Personal Finance

Energy billpayers urged to make change to direct debit as £3bn overpaid in 'broken system'

UK energy suppliers are sitting on more than £3 billion worth of unused customer credit.

Bill payers are being urged to reclaim credit sitting in their accounts after it was estimated suppliers could have made more than £159m in interest from customer overpayments over a year.

Nearly a third of UK households (32%) are in credit to their energy supplier all year, campaigners Warm This Winter say.

The pressure group is urging Britons to join their Big Energy Credit Claim Back campaign, saying early summer is the perfect time to reset direct debit payments for the year ahead.

Warm This Winter spokesperson Fiona Waters said: “Energy companies are sitting on over £3 billion of bill payers’ money whilst providing an appalling service in many cases and making billions in profits.

“The Big Energy Claim Back is a way people who pay by direct debit can issue a wake up call to companies that customers are not prepared to be ripped off anymore and demand energy suppliers provide a fit for purpose service."

Research by the campaign suggests 38% of those in permanent credit for their gas and electricity bills live in households with low incomes and may have cut back on energy use or other essentials because the direct debits set by energy firms are too high.

While it can be sensible to build up credit over the summer months to pay for higher energy use over winter, customer credit balances are not accurate enough, experts, such as Martin Lewis, have said.

Already more than 12,000 people have pledged to take part in the revolt, which has been launched in collaboration with political activist group 38 Degrees.

Matthew McGregor, CEO at 38 Degrees, said: “Claiming back the cash we’ve been overcharged is a simple way for busy people to show energy companies they are sick of this broken energy system."

Simon Francis coordinator of the End Fuel Poverty Coalition added: “Of course, customers should use caution when claiming back as their direct debits may be increased by their energy firm - but making sure a supplier has a regular meter reading is the best way to ensure accurate bills.”

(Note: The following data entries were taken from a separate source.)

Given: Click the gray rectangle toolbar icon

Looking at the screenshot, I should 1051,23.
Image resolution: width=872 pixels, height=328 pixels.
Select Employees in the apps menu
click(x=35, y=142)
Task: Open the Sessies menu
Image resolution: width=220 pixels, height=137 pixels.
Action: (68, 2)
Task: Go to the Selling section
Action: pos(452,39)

Warm This Winter has published a guide with advice on how to reclaim energy bill credit as well as what to watch out for.

The group is keen to stress to customers not to cancel their direct debits completely as they may be moved onto a higher tariff.

The group has issued the following guidance for consumers:

  • Ensure your meter readings are up to date.
  • Check your energy bill or online account and see whether you are in credit or debit.
  • If you are in credit, contact your energy company to request it back.

An Ofgem spokeswoman said: "Most customers build up credit during the warmer summer months which helps spread costs through the cold winter months when they use more energy.

"However, while reasonable credit balances can help people manage their bills, consumers have the right to request credit back and should discuss their individual circumstances with their supplier.

"If customers are requesting credit is returned but not receiving it, they should complain to the supplier and then the independent Energy Ombudsman."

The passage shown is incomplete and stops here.